<center>

![image.png](attachment:image.png)

</center>

In [29]:
import os
import glob
from dotenv import load_dotenv

# LangChain
from langchain.document_loaders import DirectoryLoader, TextLoader
from langchain.text_splitter import CharacterTextSplitter
from langchain.embeddings import HuggingFaceEmbeddings
from langchain.vectorstores import Chroma
from langchain.memory import ConversationBufferMemory
from langchain.chains import ConversationalRetrievalChain
from langchain import HuggingFaceHub

# Gradio for UI
import gradio as gr

In [30]:
# ─── Configuration ─────────────────────────────────────────────────────────────

load_dotenv(override=True)
os.environ["HUGGINGFACEHUB_API_TOKEN"] = os.getenv("HUGGINGFACE_TOKEN")

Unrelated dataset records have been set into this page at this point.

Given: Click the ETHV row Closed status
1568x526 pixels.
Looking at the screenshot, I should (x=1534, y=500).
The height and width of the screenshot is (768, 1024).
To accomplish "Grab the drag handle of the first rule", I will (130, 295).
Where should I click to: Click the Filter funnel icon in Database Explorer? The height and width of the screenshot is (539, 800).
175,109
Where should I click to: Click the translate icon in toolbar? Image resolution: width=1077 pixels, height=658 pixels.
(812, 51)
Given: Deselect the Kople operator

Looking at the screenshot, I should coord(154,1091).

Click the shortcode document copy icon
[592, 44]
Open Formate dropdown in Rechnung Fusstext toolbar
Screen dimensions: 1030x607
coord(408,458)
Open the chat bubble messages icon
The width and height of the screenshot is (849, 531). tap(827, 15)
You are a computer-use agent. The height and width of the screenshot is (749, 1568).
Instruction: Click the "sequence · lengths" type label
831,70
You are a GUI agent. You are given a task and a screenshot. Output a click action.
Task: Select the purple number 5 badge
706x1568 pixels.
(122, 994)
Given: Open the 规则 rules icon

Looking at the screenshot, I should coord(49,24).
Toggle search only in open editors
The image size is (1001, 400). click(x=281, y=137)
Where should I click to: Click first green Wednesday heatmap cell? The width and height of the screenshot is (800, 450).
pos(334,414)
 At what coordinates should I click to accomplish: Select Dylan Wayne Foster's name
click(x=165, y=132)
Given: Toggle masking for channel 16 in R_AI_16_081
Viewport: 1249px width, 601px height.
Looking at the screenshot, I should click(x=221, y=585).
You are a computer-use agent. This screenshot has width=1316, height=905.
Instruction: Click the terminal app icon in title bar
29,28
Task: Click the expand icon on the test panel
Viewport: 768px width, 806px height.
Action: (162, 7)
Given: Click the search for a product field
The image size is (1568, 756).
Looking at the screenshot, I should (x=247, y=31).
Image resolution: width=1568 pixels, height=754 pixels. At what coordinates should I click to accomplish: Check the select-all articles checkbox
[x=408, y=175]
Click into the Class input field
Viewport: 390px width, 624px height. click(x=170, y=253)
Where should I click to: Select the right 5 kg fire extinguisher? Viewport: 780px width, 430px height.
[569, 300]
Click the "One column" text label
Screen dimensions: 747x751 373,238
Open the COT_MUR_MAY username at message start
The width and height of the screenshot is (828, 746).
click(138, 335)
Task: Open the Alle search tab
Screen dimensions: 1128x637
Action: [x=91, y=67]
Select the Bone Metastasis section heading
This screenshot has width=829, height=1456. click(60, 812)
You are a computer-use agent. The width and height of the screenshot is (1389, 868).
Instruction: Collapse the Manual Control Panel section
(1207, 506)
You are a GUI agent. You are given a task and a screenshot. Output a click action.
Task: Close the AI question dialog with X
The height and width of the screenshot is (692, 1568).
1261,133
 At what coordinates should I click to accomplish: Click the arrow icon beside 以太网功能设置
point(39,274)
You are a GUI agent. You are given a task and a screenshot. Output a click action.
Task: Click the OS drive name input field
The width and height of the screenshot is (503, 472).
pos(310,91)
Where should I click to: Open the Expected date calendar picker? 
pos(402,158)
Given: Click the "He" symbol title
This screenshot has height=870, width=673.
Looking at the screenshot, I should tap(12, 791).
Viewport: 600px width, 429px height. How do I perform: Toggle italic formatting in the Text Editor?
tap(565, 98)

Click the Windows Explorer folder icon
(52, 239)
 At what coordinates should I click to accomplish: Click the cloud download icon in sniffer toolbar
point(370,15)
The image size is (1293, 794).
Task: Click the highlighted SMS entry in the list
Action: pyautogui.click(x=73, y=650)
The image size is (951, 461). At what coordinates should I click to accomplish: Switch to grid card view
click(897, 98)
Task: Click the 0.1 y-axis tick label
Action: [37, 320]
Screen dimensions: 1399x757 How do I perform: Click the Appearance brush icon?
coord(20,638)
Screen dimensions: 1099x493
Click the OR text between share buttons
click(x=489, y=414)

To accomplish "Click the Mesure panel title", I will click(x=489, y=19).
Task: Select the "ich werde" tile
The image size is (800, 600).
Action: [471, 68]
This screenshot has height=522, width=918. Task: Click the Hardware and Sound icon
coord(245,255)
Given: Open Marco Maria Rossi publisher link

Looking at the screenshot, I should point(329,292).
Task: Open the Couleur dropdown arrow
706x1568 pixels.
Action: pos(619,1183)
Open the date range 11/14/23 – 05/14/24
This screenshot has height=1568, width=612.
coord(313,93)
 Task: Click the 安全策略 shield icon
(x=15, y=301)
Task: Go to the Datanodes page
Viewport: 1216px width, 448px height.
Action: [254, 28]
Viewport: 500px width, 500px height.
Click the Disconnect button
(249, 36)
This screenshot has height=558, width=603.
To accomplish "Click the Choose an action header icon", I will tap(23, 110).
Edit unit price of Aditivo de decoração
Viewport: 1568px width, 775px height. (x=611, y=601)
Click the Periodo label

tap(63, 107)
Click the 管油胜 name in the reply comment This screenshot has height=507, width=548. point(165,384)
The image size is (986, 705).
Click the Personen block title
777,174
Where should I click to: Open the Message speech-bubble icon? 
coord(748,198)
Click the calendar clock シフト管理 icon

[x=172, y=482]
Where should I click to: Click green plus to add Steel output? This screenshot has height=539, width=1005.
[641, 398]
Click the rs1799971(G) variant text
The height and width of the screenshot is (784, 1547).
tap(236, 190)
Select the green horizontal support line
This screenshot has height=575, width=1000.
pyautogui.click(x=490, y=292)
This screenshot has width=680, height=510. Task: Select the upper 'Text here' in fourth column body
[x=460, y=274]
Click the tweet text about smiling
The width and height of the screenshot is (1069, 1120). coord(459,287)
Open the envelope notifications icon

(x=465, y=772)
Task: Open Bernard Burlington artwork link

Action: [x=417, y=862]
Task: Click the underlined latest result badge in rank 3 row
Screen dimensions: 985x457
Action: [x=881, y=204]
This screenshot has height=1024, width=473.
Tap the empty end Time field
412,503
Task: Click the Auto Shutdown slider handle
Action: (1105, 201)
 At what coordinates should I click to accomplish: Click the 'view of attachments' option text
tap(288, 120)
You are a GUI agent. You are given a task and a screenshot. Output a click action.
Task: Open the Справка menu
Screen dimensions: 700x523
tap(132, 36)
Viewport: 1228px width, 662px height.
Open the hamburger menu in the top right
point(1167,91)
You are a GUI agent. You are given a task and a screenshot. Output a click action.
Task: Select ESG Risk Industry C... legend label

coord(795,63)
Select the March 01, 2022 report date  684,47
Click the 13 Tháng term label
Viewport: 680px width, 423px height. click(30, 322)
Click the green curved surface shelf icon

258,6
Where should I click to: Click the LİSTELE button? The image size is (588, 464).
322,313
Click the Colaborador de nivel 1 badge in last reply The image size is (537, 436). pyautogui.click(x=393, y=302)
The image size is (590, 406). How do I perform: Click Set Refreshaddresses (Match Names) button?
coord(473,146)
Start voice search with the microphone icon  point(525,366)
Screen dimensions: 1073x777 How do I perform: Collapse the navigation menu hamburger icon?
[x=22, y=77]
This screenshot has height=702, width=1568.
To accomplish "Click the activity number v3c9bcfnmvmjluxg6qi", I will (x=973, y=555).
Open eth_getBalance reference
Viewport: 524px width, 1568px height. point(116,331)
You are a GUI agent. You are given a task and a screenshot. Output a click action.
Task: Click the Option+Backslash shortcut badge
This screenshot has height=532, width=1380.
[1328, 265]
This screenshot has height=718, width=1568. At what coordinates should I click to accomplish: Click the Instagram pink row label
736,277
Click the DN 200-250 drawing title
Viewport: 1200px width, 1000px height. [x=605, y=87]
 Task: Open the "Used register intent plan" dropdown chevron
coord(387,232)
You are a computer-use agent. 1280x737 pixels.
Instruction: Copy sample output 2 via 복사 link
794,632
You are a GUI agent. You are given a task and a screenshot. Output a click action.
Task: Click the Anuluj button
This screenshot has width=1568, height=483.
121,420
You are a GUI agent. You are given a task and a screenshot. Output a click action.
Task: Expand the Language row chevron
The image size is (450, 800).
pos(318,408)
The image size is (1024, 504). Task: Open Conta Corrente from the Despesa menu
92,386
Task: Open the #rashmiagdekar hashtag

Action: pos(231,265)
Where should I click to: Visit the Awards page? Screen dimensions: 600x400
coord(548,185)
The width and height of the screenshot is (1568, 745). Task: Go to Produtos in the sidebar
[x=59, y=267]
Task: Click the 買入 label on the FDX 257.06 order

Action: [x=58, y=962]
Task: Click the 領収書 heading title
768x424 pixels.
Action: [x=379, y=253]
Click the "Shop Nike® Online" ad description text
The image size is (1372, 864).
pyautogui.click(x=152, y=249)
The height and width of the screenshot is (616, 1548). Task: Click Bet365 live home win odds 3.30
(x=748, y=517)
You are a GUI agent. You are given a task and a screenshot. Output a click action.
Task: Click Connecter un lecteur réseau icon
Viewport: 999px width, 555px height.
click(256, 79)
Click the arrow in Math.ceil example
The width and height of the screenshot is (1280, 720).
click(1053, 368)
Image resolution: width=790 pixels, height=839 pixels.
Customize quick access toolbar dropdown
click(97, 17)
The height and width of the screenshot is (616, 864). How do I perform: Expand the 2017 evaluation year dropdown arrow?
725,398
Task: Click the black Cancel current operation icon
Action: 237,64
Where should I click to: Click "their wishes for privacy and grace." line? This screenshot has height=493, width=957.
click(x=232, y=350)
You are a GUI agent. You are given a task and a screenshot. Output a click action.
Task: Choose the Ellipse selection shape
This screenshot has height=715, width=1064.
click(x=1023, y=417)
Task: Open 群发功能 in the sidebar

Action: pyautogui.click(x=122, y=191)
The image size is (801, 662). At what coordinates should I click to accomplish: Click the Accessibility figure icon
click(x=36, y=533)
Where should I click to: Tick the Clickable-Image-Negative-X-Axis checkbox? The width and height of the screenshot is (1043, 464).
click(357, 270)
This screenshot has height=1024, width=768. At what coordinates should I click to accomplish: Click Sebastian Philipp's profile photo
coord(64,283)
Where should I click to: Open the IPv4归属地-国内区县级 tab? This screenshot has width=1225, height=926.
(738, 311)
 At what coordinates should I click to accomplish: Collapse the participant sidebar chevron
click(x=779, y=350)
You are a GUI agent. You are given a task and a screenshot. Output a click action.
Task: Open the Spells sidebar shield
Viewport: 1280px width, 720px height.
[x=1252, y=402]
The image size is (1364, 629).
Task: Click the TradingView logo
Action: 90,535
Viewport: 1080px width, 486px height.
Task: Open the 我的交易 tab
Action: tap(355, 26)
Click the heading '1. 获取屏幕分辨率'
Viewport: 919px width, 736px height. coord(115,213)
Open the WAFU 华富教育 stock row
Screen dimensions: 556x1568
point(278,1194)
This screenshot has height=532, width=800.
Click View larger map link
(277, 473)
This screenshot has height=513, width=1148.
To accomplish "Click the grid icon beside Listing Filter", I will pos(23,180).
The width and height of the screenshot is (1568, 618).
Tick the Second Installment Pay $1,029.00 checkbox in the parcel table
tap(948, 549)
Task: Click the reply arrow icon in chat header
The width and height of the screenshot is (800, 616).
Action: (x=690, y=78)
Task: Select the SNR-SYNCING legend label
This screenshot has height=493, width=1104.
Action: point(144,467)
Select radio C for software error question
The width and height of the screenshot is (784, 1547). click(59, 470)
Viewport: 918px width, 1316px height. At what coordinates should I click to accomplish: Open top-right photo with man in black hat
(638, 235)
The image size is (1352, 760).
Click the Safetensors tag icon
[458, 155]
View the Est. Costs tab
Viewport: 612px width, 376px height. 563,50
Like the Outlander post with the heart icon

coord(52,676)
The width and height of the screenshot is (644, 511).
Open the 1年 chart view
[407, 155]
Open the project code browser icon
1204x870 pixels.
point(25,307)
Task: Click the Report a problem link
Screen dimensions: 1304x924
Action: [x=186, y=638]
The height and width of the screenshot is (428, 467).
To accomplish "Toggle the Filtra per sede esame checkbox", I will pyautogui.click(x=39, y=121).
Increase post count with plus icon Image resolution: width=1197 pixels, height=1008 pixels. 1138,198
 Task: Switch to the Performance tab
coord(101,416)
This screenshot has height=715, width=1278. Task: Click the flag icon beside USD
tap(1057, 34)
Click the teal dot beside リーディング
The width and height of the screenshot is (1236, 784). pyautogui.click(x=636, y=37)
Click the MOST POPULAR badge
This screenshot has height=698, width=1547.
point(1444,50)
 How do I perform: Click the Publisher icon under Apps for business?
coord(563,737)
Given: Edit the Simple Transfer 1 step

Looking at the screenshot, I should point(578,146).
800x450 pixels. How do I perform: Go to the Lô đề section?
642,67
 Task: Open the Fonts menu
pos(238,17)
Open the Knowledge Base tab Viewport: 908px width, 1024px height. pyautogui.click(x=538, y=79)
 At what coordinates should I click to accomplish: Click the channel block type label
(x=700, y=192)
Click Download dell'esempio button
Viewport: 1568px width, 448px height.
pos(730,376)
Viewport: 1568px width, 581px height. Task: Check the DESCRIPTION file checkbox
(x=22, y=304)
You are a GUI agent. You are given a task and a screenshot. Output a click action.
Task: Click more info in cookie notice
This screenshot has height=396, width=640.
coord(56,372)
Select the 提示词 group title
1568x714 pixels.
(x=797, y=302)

# The open-source LLM and embedding models you want to use
LLM_MODEL = "mistralai/Mixtral-8x7B-Instruct-v0.1"
EMBEDDING_MODEL = "sentence-transformers/all-MiniLM-L6-v2"

# Where to persist your Chroma vector database
DB_DIR = "vector_db"


In [31]:
# ─── 1) Load & split your documents ────────────────────────────────────────────

folders = glob.glob("knowledge-base/*")
loader_kwargs = {"encoding": "utf-8"}

docs = []
for folder in folders:
    doc_type = os.path.basename(folder)
    loader = DirectoryLoader(
        folder,
        glob="**/*.md",
        loader_cls=TextLoader,
        loader_kwargs=loader_kwargs
    )
    for d in loader.load():
        d.metadata["doc_type"] = doc_type
        docs.append(d)

splitter = CharacterTextSplitter(chunk_size=1000, chunk_overlap=200)
chunks = splitter.split_documents(docs)

Created a chunk of size 1088, which is longer than the specified 1000


In [33]:
# ─── 2) Build (or rebuild) the vector store ────────────────────────────────────

embeddings = HuggingFaceEmbeddings(model_name=EMBEDDING_MODEL)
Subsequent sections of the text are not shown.